Blasfemo perché Legge non scritta, quindi non trasgredibile. Un disumano atto sessuale che avrà come conseguenza la morte della fanciulla, dunque dell’innocenza. Un atto contro natura, orribile certo, ma che, come dice Nietzsche ne “la Nascita della Tragedia”, a proposito di Edipo, permette di sperimentare la dissoluzione di sé e di accedere alla conoscenza dionisiaca.
Nulla a che vedere, dunque, con i concetti moralistici di colpa e di peccato, ma solo, allegoricamente s’intende, in chiave simbolica, un atto d’infrazione rispetto all’ordine costituito delle cose. Un “Atto”, una morte irrappresentabile, per la sua crudeltà ancestrale ed artaudiana, che Cerciello de/realizza, perfettamente direi, attraverso un sabba grottesco. è l’Apocalisse: non solo di un’umanità incattivita in rapporti di potere, di mercificazione, di forza, ma, voglio crederlo fermamente, anche di un sistema sociale, economico, politico in senso ampio, di vita, iniquo e spietato, che di quei rapporti è all’origine. Un “Atto”, per di più, avvolto da un’aura mefitica di misticismo religioso- il verbo greco μύω (da cui μυστικός) significa "chiudere gli occhi": e prima che avvenga l’incesto, nello spettacolo, Assunta farà addormentare, chiudere gli occhi, a tutte – cattolico/pagano, e perciò con le stigmate di quella superstizione che, sola, acceca e sprofonda nell’oscurità di uno stato primitivo.

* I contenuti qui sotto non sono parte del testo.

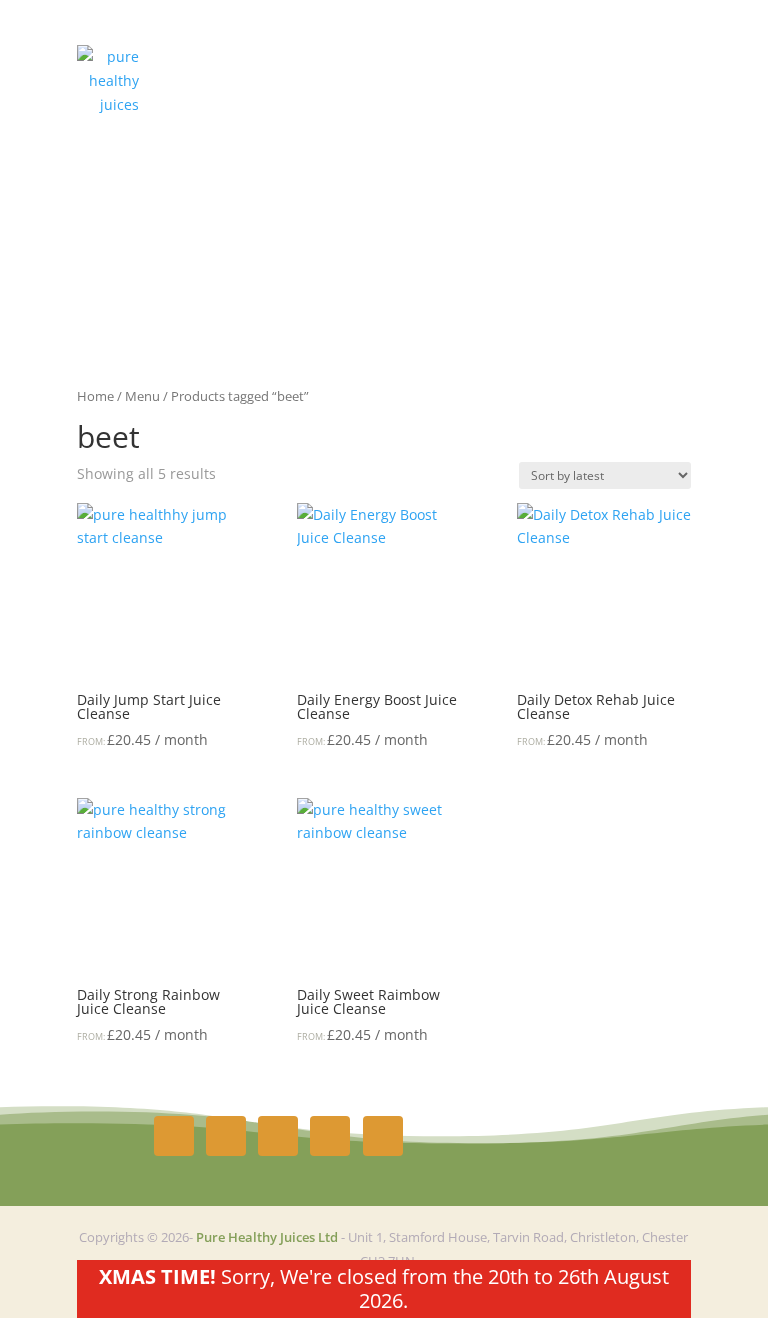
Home (95, 396)
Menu (142, 396)
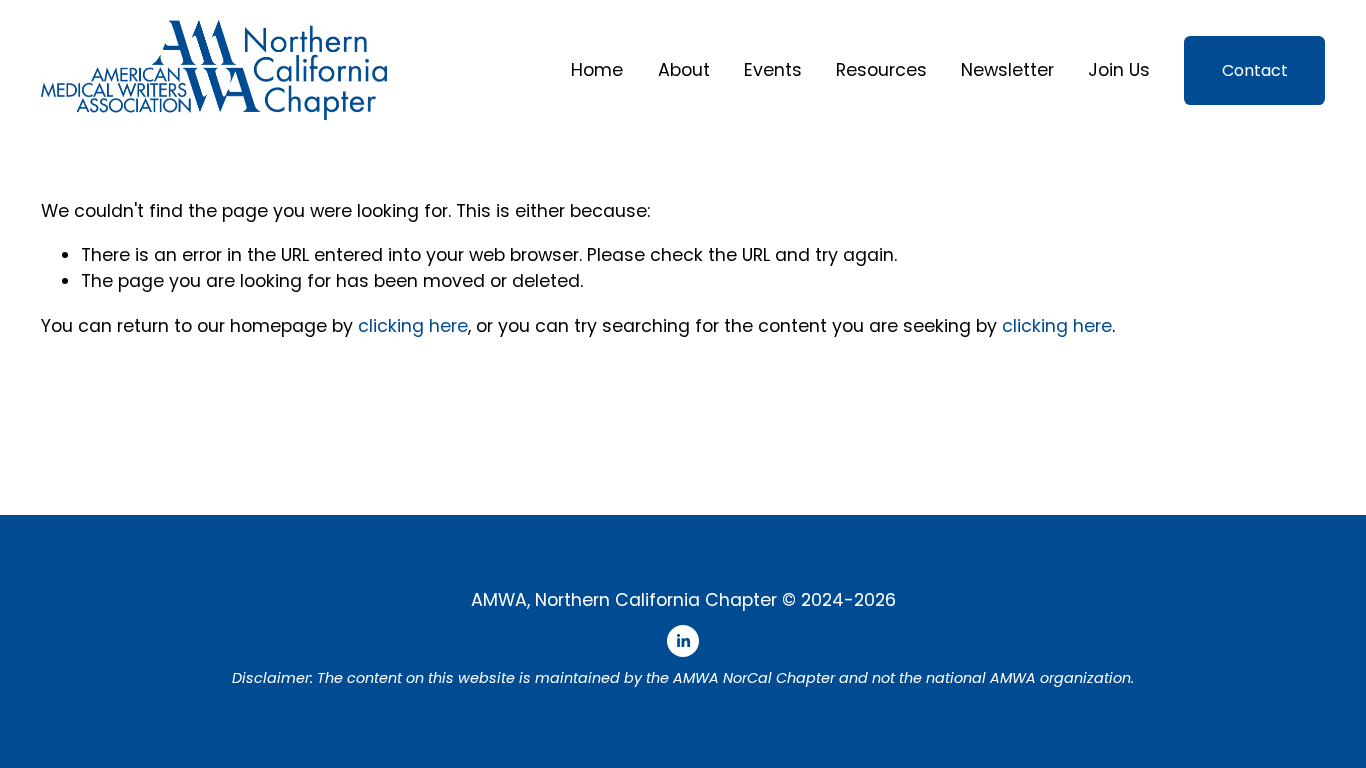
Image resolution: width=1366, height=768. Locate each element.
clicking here (413, 325)
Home (597, 69)
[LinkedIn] (683, 641)
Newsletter (1007, 69)
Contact (1255, 70)
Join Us (1119, 69)
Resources (881, 69)
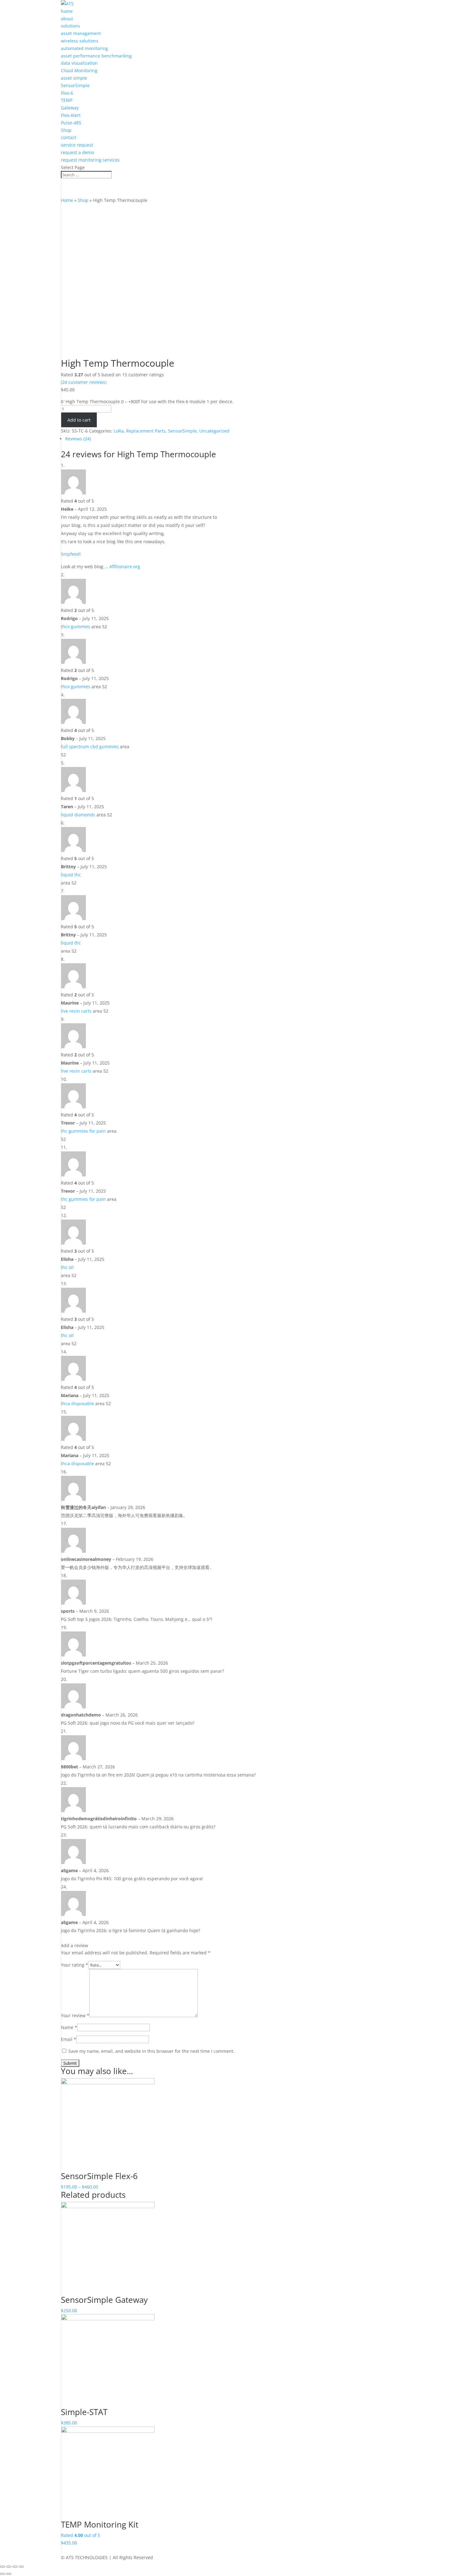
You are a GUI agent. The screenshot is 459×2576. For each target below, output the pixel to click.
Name (69, 2027)
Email (68, 2039)
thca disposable (77, 1403)
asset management (81, 33)
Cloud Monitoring (79, 70)
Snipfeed (70, 554)
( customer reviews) (83, 382)
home (67, 11)
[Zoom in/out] (21, 2567)
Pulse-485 (71, 123)
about (67, 19)
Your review (75, 2015)
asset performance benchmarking (96, 56)
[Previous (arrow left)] (2, 2574)
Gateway (70, 108)
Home (67, 200)
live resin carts (76, 1011)
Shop (66, 130)
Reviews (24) (78, 439)
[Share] (8, 2567)
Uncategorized (214, 431)
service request (77, 145)
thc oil (67, 1267)
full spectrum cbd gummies (90, 746)
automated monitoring (84, 48)
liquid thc (71, 875)
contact (68, 137)
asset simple (74, 78)
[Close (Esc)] (2, 2567)
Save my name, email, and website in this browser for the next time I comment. (151, 2051)
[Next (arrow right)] (8, 2574)
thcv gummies (75, 626)
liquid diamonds (78, 815)
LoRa (119, 431)
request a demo (77, 152)
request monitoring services (90, 160)
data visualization (79, 63)
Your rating (74, 1965)
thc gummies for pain (83, 1131)
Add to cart (79, 420)
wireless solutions (79, 41)
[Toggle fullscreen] (14, 2567)
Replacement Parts (145, 431)
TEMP (66, 100)
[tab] (196, 439)
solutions (70, 26)
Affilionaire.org (124, 566)
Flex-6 (67, 93)
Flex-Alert (71, 115)
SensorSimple (75, 85)
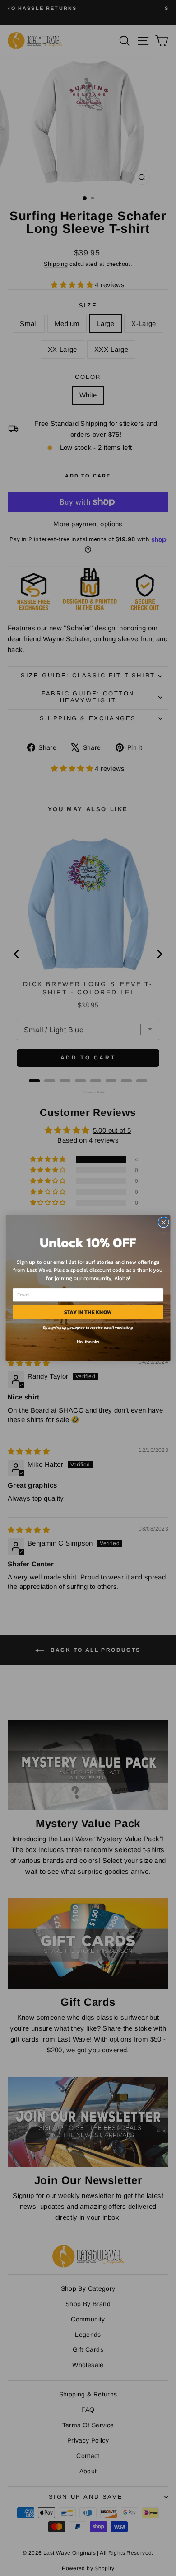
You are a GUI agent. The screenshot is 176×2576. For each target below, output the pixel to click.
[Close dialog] (163, 1222)
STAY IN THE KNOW (87, 1311)
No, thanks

L’Uomo è anche questo. Il Potere è anche questo. La metafisica è anche questo. Il teatro può e deve essere capace di dirci anche questo. Afferma Antonin Artaud ne “Il Teatro e il suo doppio”: «Ecco l'angoscia umana in cui lo spettatore dovrà trovarsi uscendo dal nostro teatro[…] Lo spettatore che viene da noi saprà di venire a sottoporsi ad una vera e propria operazione, dove non solo è in gioco il suo spirito, ma i suoi sensi e la sua carne. Se non fossimo persuasi di colpirlo il più gravemente possibile, ci riterremmo impari al nostro compito più assoluto».
Noi, quest’angoscia, uscendo dal teatro Bellini, l’abbiamo provata. Non c’interessa e non ci può interessare un teatro rassicurante, borghese, d’evasione, inutile, benché faccia comodo alle elite, allo stato e al mercato. Ne auspichiamo, da tempo, la morte, di modo che dalle sue ceneri possa tornare a nascere un teatro – e un’arte – che sappia colpirci e parlarci, anche duramente. Un teatro rivoluzionario, come chiedeva Antonio Neiwiller. E ci sembra che, con Bordello di Mare con Città, Cerciello e Moscato vadano proprio in questa direzione.
Alla fine dello spettacolo, difatti, Moscato, entrando sulla scena, compie un gesto altamente simbolico: stacca dal fondale la foto di Ruccello, che ha campeggiato per l’intero spettacolo, e declama i versi di una poesia della Dickinson. A sancire, come abbiamo detto, il radicale cambiamento di rotta, la frattura nella lingua e nello stile drammaturgico, attraverso la Poesia. Perché, come dice sempre Artaud in “Eliogabalo o l’Anarchico incoronato”: «In ogni poesia vi è una contraddizione essenziale. La poesia è molteplicità triturata e che restituisce fiamme. E la poesia, che riporta l'ordine, risuscita dapprima il disordine. Il disordine dagli aspetti infiammati. Essa fa scontrare tra loro degli aspetti che riconduce a un unico punto: fuoco, gesto, sangue, grido».